- Lavoro richiesto:
Ricopia dal testo su Naxos il passo che comincia con "Storie di Sicilia" e prosegue fino a "e poi Katane." compreso.

- Testo citato:
::::::::
Storie di Sicilia
Da Naxos a Giardini Naxos. Da prima colonia greca in Sicilia passando dal Risorgimento
Prima colonia greca in Sicilia, Naxos venne fondata nella seconda metà dell’VIII sec. a.C. (734-733 a.C.) dai calcidesi di Kalkis guidati da Tukles a cui, come sembra quasi certo, si unirono i Naxii provenienti dalle grande isola dell’Egeo.
Ma non soltanto prima colonia greca in Sicilia: essa stessa è anche caposaldo, punto di partenza, della colonizzazione calcidese della parte orientale dell’Isola. E’ da Naxos, infatti, che muovono, come racconta Tucidide, i contingenti di uomini che fondarono sulla pianura prima Leontini e poi Katane.
Le ricerche archeologiche hanno inizio a Naxos nel 1953 e proseguono a partire dal 1961 e sino al 1982 sotto la guida di Paolo Pelagatti, cui si deve la delimitazione dell’area della città e l’individuazione di due distinti impianti urbani, che si susseguono sovrapponendosi nell’arco di poco meno di tre secoli, dagli ultimi decenni dell’VIII sino alla fine del V sec. a.C.. Gli scavi all’interno della città e nelle aree esterne limitrofe sono ancora in corso.
E’ stato inoltre accertato che la penisola, soprattutto nella parte orientale intorno a Capo Schisò, fu abitata a partire dal Neolitico e dall’età del bronzo, quasi ininterrottamente, sino all’arrivo dei Greci.
L’Antica area urbana, quasi pianeggiante, risulta compresa tra la baia ad est ed il torrente S. Venera ad ovest, occupando i terreni della penisola di Schisò e quelli ad essi immediatamente adicenti a nord.
Il primo stanziamento coloniale di entità ridotta è stato localizzato sulla penisola, nell’area già occupata dal Castello di Schisò, ed in quelle circostanti prospicienti la baia. Già a partire dal VII sec. a.C. l’intera penisola ed il territorio immediatamente a nord di essa risulta urbanizzato. Nel secolo successivo la città si articola seguendo almeno due orientamenti, mentre alla fine dello stasso risale la costruzione delle mura di fortificazione. Nel V sec., poi, si assiste ad una vera e propria rifondazione secondo uno schema modulare, rigidamente regolare.
::::::::
- Materiale fornito:
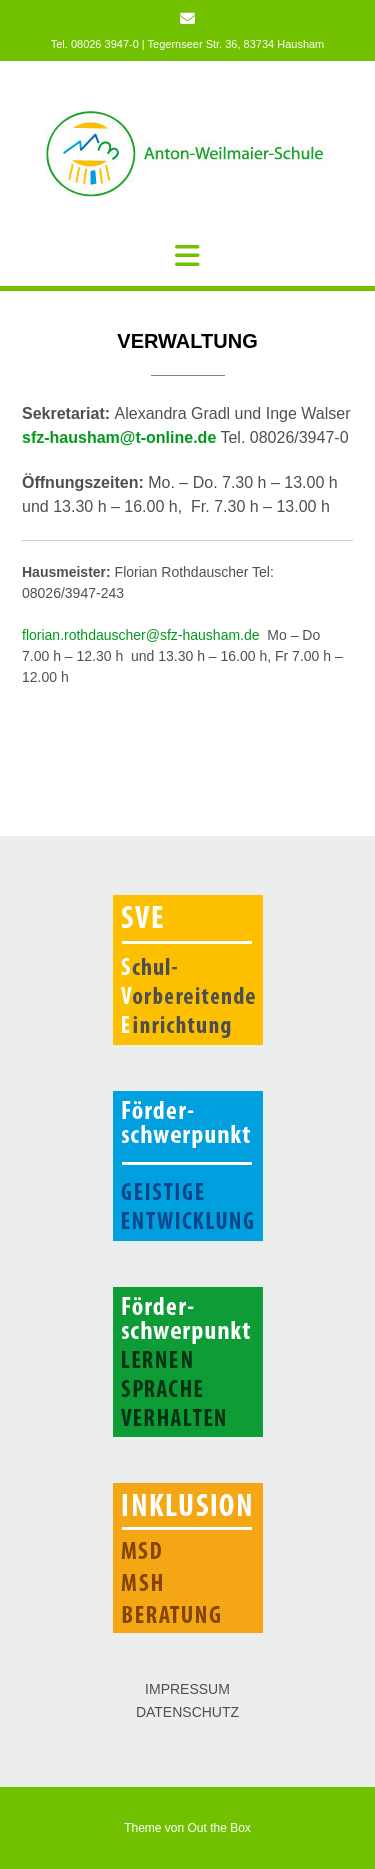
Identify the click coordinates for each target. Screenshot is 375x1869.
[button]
::::::::
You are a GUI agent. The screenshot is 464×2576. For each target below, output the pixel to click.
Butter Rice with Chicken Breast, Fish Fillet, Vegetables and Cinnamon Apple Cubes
::::::::
- Risposta all'esercizio:
Storie di Sicilia
Da Naxos a Giardini Naxos. Da prima colonia greca in Sicilia passando dal Risorgimento
Prima colonia greca in Sicilia, Naxos venne fondata nella seconda metà dell’VIII sec. a.C. (734-733 a.C.) dai calcidesi di Kalkis guidati da Tukles a cui, come sembra quasi certo, si unirono i Naxii provenienti dalle grande isola dell’Egeo.
Ma non soltanto prima colonia greca in Sicilia: essa stessa è anche caposaldo, punto di partenza, della colonizzazione calcidese della parte orientale dell’Isola. E’ da Naxos, infatti, che muovono, come racconta Tucidide, i contingenti di uomini che fondarono sulla pianura prima Leontini e poi Katane.